# Handy-Datenverkehr mitgeschnitten und entschlüsselt



## computerbetrug.de (10 August 2011)

Nach einem Bericht der NY TIMES hat der deutsche Computerspezialist Karsten Nohl mit Hilfe eines sieben Jahre alten Billighandy den GPRS-basierten Datenverkehr in Deutschland, Italien und anderen europäischen Ländern mitgeschnitten und mit Hilfe von frei verfügbaren Programmen entschlüsselt. In Deutschland habe er den Datenverkehr in allen vier Netzen entschlüsseln können. Betroffen gewesen von dem Lauschangriff sei ein Umkreis von ca. 5 km.
GSM-Telefonie und GPRS-basierte Datenübertragung werden in Fachkreisen seit langer Zeit wegen ihren relativ schwachen Verschlüsselungsverfahren kritisiert. In neuen UMTS-Netzen sollte eine Entschlüsselung des Daten- und Sprachverkehrs bei weitem nicht so einfach möglich sein. Hier wird ein deutlich robusterer Algorithmus für die Datenverschlüsselung eingesetzt.
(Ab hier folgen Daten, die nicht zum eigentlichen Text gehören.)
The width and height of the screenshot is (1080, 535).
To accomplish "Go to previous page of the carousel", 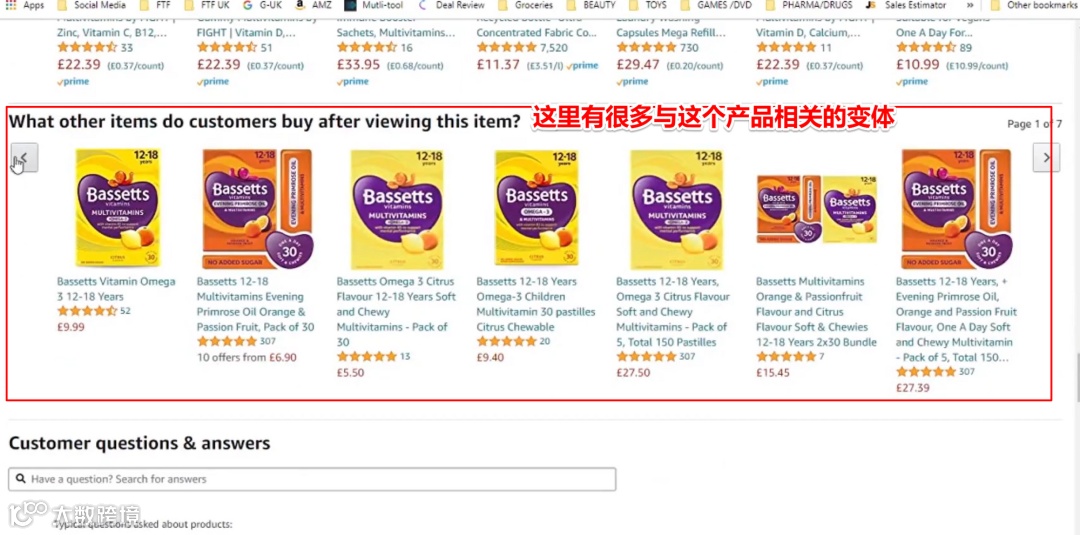I will (x=24, y=158).
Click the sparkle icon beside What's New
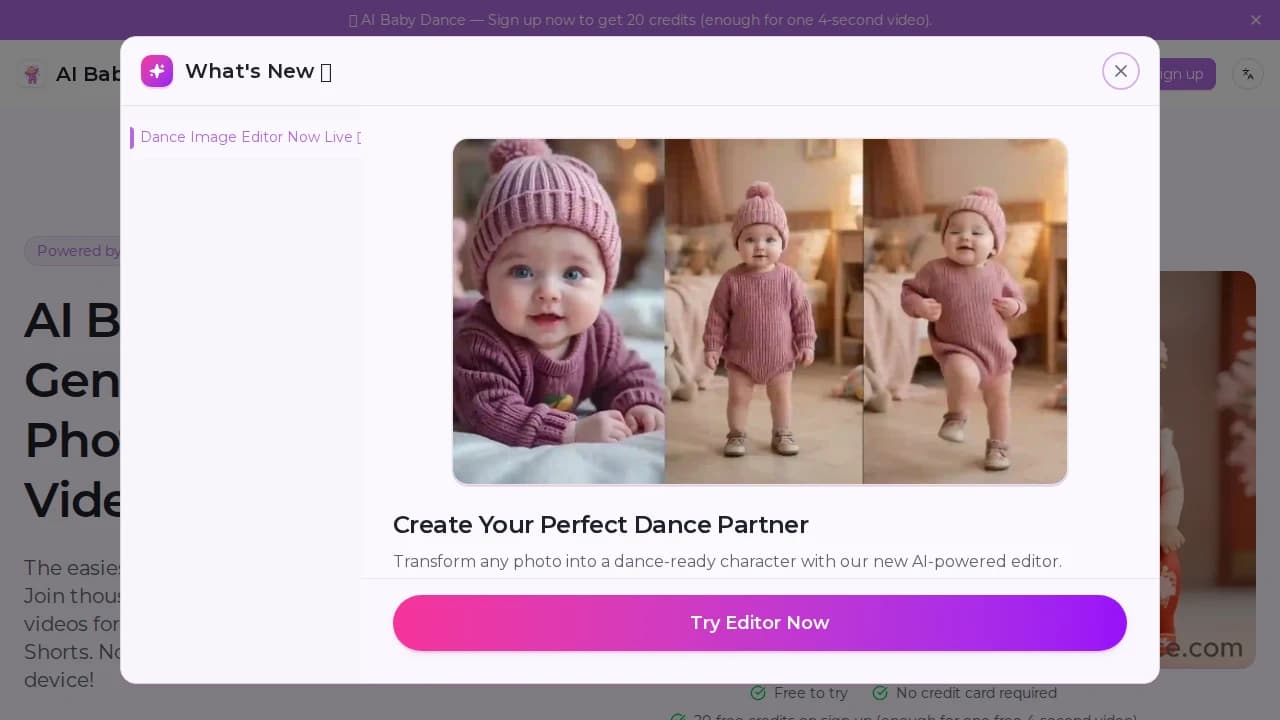The image size is (1280, 720). (157, 71)
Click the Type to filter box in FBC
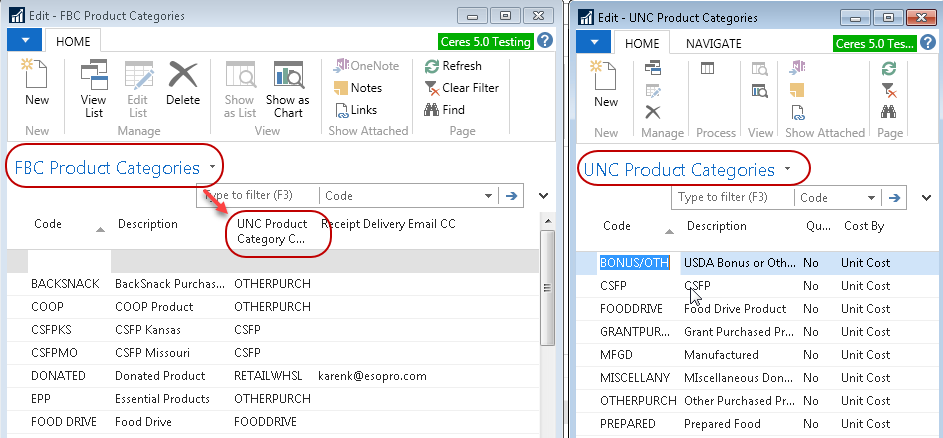 point(258,196)
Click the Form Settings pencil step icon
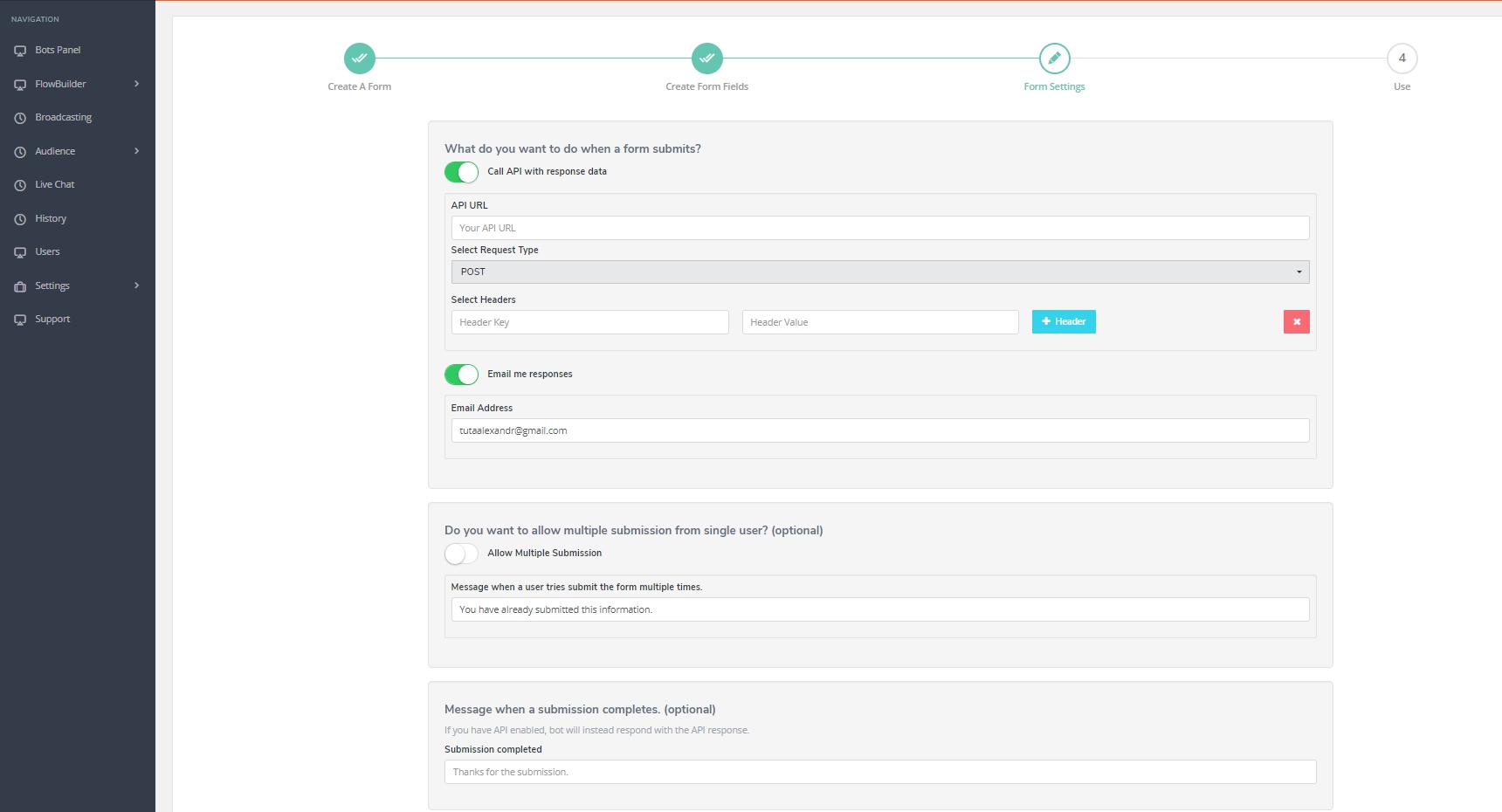 [x=1054, y=58]
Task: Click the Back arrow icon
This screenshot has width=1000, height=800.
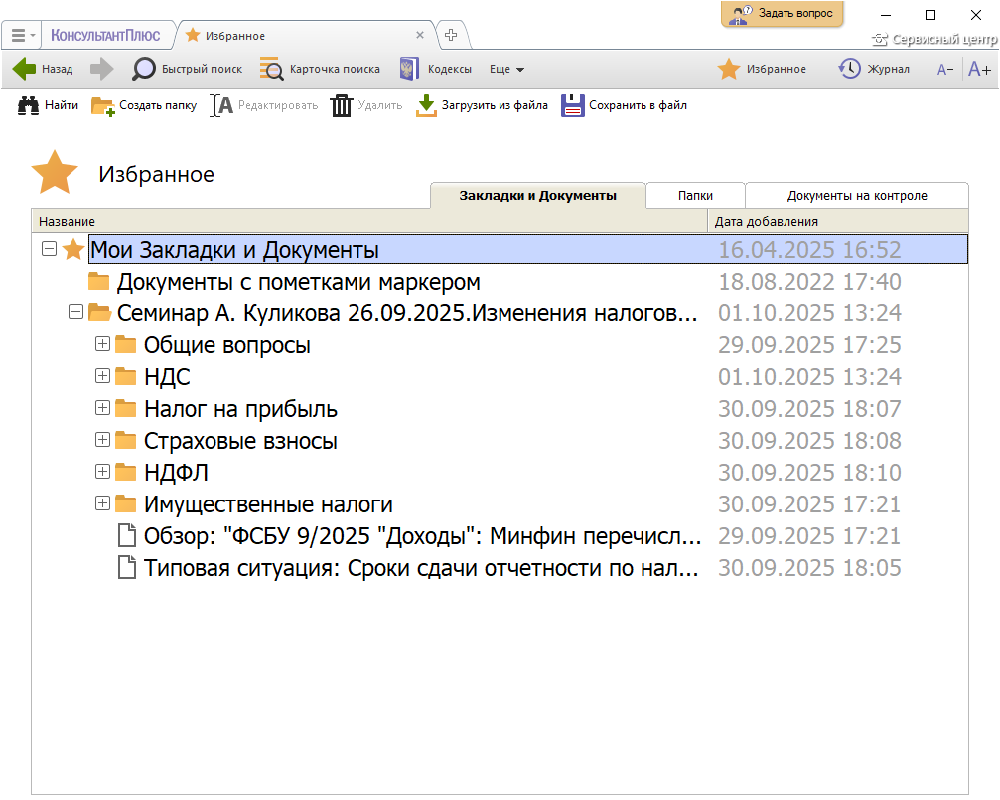Action: (x=25, y=69)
In Tests hätte der Sicherheitsspezialist herausgefunden, dass in Italien gänzlich unverschlüsselte GPRS-Netze in Verwendung seien.

Zum Artikel in der NYT


----------



## Zahnmann (15 August 2017)

Bei LTE ist das unterdessen ausgeschlossen


----------



## Hippo (15 August 2017)

*Hust*
*staubwegwedel"
Du hast schon gesehen daß der Thread 6 Jahre alt ist?


----------



## SchusterP (19 August 2017)

alt aber leider noch genauso aktuell


----------



## Quadrsimo (2 Dezember 2018)

Ja wurde letztens live im TV vorgeführt


----------